▶ Records for this exercise:
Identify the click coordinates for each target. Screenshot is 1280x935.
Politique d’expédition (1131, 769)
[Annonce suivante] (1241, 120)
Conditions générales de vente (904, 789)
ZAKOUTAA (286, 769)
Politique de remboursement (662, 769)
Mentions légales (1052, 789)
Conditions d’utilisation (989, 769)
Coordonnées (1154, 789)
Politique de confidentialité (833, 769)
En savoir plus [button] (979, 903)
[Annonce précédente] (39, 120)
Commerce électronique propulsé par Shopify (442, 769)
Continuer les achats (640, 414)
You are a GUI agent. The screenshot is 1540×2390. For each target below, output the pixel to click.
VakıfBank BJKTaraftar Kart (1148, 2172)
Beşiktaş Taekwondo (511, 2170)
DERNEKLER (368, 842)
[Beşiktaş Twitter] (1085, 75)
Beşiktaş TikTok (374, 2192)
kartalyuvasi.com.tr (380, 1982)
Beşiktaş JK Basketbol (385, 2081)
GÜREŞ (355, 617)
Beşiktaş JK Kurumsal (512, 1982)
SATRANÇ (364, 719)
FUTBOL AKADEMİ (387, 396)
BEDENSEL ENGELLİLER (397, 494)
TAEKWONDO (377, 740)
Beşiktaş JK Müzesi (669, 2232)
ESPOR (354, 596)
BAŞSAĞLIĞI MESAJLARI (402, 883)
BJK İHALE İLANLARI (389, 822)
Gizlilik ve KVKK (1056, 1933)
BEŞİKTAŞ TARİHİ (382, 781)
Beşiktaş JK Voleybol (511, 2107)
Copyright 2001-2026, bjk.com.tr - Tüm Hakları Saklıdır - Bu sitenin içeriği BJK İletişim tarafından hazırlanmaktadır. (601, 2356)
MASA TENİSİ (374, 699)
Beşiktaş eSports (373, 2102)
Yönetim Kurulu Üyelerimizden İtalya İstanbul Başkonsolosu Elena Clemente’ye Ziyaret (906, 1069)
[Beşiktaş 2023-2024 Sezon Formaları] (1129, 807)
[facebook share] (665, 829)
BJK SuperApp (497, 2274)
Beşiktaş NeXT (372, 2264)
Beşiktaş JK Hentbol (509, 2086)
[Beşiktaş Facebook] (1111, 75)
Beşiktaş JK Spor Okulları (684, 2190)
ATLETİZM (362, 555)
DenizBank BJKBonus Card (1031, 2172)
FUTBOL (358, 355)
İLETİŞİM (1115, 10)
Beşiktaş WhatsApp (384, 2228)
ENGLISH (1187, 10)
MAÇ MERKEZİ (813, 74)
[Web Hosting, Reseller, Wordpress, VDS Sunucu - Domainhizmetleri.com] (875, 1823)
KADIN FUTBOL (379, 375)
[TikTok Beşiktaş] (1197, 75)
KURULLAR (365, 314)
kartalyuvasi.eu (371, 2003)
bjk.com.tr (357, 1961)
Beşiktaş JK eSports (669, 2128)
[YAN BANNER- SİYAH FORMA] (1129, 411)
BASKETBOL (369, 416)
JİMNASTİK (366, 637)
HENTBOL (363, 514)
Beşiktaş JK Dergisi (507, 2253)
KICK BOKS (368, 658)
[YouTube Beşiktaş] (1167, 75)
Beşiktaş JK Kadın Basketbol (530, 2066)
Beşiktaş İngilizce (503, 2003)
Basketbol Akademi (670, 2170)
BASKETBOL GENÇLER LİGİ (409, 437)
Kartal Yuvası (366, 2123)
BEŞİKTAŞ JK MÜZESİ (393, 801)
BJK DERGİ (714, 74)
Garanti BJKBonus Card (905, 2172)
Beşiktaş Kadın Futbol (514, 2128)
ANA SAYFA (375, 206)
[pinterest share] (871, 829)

▶ What needs to be done:
Search the records for the string "each" and return every line in which it occurs.

▶ Your response:
Identify the click coordinates for each target. Screenshot is 1280x935.
You are a GUI agent. The screenshot is 1540×2390. For each target below, output the pixel to click.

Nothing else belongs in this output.